----- Supplied material

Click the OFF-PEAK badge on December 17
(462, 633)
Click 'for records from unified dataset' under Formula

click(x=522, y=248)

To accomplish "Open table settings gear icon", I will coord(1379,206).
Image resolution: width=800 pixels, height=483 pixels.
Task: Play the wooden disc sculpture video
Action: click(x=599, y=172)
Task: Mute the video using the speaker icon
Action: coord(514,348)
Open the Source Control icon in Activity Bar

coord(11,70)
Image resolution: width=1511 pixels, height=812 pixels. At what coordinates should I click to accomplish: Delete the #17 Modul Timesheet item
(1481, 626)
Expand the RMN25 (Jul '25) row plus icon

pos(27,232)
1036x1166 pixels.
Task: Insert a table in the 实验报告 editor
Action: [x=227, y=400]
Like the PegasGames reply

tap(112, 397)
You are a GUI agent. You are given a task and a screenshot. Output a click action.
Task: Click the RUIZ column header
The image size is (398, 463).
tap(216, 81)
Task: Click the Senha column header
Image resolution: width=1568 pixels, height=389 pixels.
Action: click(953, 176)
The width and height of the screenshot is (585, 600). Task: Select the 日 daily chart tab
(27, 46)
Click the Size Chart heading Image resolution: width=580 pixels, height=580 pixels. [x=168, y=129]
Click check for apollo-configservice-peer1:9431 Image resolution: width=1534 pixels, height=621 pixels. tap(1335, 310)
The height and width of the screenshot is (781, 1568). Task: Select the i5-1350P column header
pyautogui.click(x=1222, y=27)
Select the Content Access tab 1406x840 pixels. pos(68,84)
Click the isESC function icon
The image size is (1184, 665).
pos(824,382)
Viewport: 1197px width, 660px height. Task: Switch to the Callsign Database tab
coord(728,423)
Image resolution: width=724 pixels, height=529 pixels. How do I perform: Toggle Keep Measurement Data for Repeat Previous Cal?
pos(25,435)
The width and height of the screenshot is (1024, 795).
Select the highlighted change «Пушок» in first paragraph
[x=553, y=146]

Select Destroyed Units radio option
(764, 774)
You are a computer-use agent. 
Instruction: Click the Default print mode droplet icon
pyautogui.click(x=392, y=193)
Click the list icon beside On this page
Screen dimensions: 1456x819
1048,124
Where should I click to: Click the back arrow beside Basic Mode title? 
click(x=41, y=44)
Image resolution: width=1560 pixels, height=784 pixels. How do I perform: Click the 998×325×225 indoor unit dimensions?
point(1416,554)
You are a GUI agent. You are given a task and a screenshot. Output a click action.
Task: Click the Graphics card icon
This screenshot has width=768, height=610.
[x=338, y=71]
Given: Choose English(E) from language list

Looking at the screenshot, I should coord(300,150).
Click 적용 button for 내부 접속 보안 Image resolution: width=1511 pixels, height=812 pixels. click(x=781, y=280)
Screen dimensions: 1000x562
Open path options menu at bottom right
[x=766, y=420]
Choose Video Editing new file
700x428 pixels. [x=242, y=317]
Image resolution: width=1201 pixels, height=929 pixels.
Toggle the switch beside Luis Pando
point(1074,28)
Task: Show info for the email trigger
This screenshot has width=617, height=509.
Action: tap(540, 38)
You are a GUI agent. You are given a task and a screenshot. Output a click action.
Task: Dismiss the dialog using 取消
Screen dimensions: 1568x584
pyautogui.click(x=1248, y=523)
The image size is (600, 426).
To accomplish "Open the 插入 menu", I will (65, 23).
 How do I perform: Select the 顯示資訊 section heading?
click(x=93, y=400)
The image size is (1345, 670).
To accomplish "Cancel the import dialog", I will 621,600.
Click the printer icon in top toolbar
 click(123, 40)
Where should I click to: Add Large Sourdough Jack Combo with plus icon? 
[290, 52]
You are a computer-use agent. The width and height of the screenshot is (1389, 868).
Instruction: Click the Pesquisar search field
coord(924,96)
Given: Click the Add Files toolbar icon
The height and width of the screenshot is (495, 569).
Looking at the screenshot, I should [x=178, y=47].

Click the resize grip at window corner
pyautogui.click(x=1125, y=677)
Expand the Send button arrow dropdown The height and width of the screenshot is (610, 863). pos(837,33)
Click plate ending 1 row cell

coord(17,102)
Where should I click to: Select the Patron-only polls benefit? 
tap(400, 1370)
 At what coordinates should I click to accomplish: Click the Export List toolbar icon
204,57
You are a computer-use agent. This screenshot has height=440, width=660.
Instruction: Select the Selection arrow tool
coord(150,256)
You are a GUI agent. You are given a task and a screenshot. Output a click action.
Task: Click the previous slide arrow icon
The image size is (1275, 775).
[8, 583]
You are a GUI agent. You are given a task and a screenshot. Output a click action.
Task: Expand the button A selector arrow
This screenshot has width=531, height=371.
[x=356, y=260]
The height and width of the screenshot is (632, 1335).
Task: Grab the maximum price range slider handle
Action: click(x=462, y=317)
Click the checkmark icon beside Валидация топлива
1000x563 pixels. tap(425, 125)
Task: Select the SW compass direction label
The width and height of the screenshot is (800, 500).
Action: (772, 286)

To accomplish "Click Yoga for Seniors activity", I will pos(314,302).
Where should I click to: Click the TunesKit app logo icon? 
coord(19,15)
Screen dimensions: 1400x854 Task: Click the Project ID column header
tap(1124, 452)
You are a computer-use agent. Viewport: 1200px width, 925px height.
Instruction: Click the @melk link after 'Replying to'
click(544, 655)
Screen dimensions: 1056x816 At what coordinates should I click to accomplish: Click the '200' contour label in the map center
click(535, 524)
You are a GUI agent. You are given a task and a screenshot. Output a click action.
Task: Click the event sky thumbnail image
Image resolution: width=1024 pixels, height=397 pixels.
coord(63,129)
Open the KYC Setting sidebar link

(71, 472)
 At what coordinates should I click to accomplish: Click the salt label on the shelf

----------

* Aim of the task *
Please format the listing above as a JSON list of strings, with one string per line and the blank lines left out.

* Exercise response *
[
  "Click the OFF-PEAK badge on December 17",
  "(462, 633)",
  "Click 'for records from unified dataset' under Formula",
  "click(x=522, y=248)",
  "To accomplish \"Open table settings gear icon\", I will coord(1379,206).",
  "Image resolution: width=800 pixels, height=483 pixels.",
  "Task: Play the wooden disc sculpture video",
  "Action: click(x=599, y=172)",
  "Task: Mute the video using the speaker icon",
  "Action: coord(514,348)",
  "Open the Source Control icon in Activity Bar",
  "coord(11,70)",
  "Image resolution: width=1511 pixels, height=812 pixels. At what coordinates should I click to accomplish: Delete the #17 Modul Timesheet item",
  "(1481, 626)",
  "Expand the RMN25 (Jul '25) row plus icon",
  "pos(27,232)",
  "1036x1166 pixels.",
  "Task: Insert a table in the 实验报告 editor",
  "Action: [x=227, y=400]",
  "Like the PegasGames reply",
  "tap(112, 397)",
  "You are a GUI agent. You are given a task and a screenshot. Output a click action.",
  "Task: Click the RUIZ column header",
  "The image size is (398, 463).",
  "tap(216, 81)",
  "Task: Click the Senha column header",
  "Image resolution: width=1568 pixels, height=389 pixels.",
  "Action: click(953, 176)",
  "The width and height of the screenshot is (585, 600). Task: Select the 日 daily chart tab",
  "(27, 46)",
  "Click the Size Chart heading Image resolution: width=580 pixels, height=580 pixels. [x=168, y=129]",
  "Click check for apollo-configservice-peer1:9431 Image resolution: width=1534 pixels, height=621 pixels. tap(1335, 310)",
  "The height and width of the screenshot is (781, 1568). Task: Select the i5-1350P column header",
  "pyautogui.click(x=1222, y=27)",
  "Select the Content Access tab 1406x840 pixels. pos(68,84)",
  "Click the isESC function icon",
  "The image size is (1184, 665).",
  "pos(824,382)",
  "Viewport: 1197px width, 660px height. Task: Switch to the Callsign Database tab",
  "coord(728,423)",
  "Image resolution: width=724 pixels, height=529 pixels. How do I perform: Toggle Keep Measurement Data for Repeat Previous Cal?",
  "pos(25,435)",
  "The width and height of the screenshot is (1024, 795).",
  "Select the highlighted change «Пушок» in first paragraph",
  "[x=553, y=146]",
  "Select Destroyed Units radio option",
  "(764, 774)",
  "You are a computer-use agent. ",
  "Instruction: Click the Default print mode droplet icon",
  "pyautogui.click(x=392, y=193)",
  "Click the list icon beside On this page",
  "Screen dimensions: 1456x819",
  "1048,124",
  "Where should I click to: Click the back arrow beside Basic Mode title? ",
  "click(x=41, y=44)",
  "Image resolution: width=1560 pixels, height=784 pixels. How do I perform: Click the 998×325×225 indoor unit dimensions?",
  "point(1416,554)",
  "You are a GUI agent. You are given a task and a screenshot. Output a click action.",
  "Task: Click the Graphics card icon",
  "This screenshot has width=768, height=610.",
  "[x=338, y=71]",
  "Given: Choose English(E) from language list",
  "Looking at the screenshot, I should coord(300,150).",
  "Click 적용 button for 내부 접속 보안 Image resolution: width=1511 pixels, height=812 pixels. click(x=781, y=280)",
  "Screen dimensions: 1000x562",
  "Open path options menu at bottom right",
  "[x=766, y=420]",
  "Choose Video Editing new file",
  "700x428 pixels. [x=242, y=317]",
  "Image resolution: width=1201 pixels, height=929 pixels.",
  "Toggle the switch beside Luis Pando",
  "point(1074,28)",
  "Task: Show info for the email trigger",
  "This screenshot has width=617, height=509.",
  "Action: tap(540, 38)",
  "You are a GUI agent. You are given a task and a screenshot. Output a click action.",
  "Task: Dismiss the dialog using 取消",
  "Screen dimensions: 1568x584",
  "pyautogui.click(x=1248, y=523)",
  "The image size is (600, 426).",
  "To accomplish \"Open the 插入 menu\", I will (65, 23).",
  " How do I perform: Select the 顯示資訊 section heading?",
  "click(x=93, y=400)",
  "The image size is (1345, 670).",
  "To accomplish \"Cancel the import dialog\", I will 621,600.",
  "Click the printer icon in top toolbar",
  " click(123, 40)",
  "Where should I click to: Add Large Sourdough Jack Combo with plus icon? ",
  "[290, 52]",
  "You are a computer-use agent. The width and height of the screenshot is (1389, 868).",
  "Instruction: Click the Pesquisar search field",
  "coord(924,96)",
  "Given: Click the Add Files toolbar icon",
  "The height and width of the screenshot is (495, 569).",
  "Looking at the screenshot, I should [x=178, y=47].",
  "Click the resize grip at window corner",
  "pyautogui.click(x=1125, y=677)",
  "Expand the Send button arrow dropdown The height and width of the screenshot is (610, 863). pos(837,33)",
  "Click plate ending 1 row cell",
  "coord(17,102)",
  "Where should I click to: Select the Patron-only polls benefit? ",
  "tap(400, 1370)",
  " At what coordinates should I click to accomplish: Click the Export List toolbar icon",
  "204,57",
  "You are a computer-use agent. This screenshot has height=440, width=660.",
  "Instruction: Select the Selection arrow tool",
  "coord(150,256)",
  "You are a GUI agent. You are given a task and a screenshot. Output a click action.",
  "Task: Click the previous slide arrow icon",
  "The image size is (1275, 775).",
  "[8, 583]",
  "You are a GUI agent. You are given a task and a screenshot. Output a click action.",
  "Task: Expand the button A selector arrow",
  "This screenshot has width=531, height=371.",
  "[x=356, y=260]",
  "The height and width of the screenshot is (632, 1335).",
  "Task: Grab the maximum price range slider handle",
  "Action: click(x=462, y=317)",
  "Click the checkmark icon beside Валидация топлива",
  "1000x563 pixels. tap(425, 125)",
  "Task: Select the SW compass direction label",
  "The width and height of the screenshot is (800, 500).",
  "Action: (772, 286)",
  "To accomplish \"Click Yoga for Seniors activity\", I will pos(314,302).",
  "Where should I click to: Click the TunesKit app logo icon? ",
  "coord(19,15)",
  "Screen dimensions: 1400x854 Task: Click the Project ID column header",
  "tap(1124, 452)",
  "You are a computer-use agent. Viewport: 1200px width, 925px height.",
  "Instruction: Click the @melk link after 'Replying to'",
  "click(544, 655)",
  "Screen dimensions: 1056x816 At what coordinates should I click to accomplish: Click the '200' contour label in the map center",
  "click(535, 524)",
  "You are a GUI agent. You are given a task and a screenshot. Output a click action.",
  "Task: Click the event sky thumbnail image",
  "Image resolution: width=1024 pixels, height=397 pixels.",
  "coord(63,129)",
  "Open the KYC Setting sidebar link",
  "(71, 472)",
  " At what coordinates should I click to accomplish: Click the salt label on the shelf"
]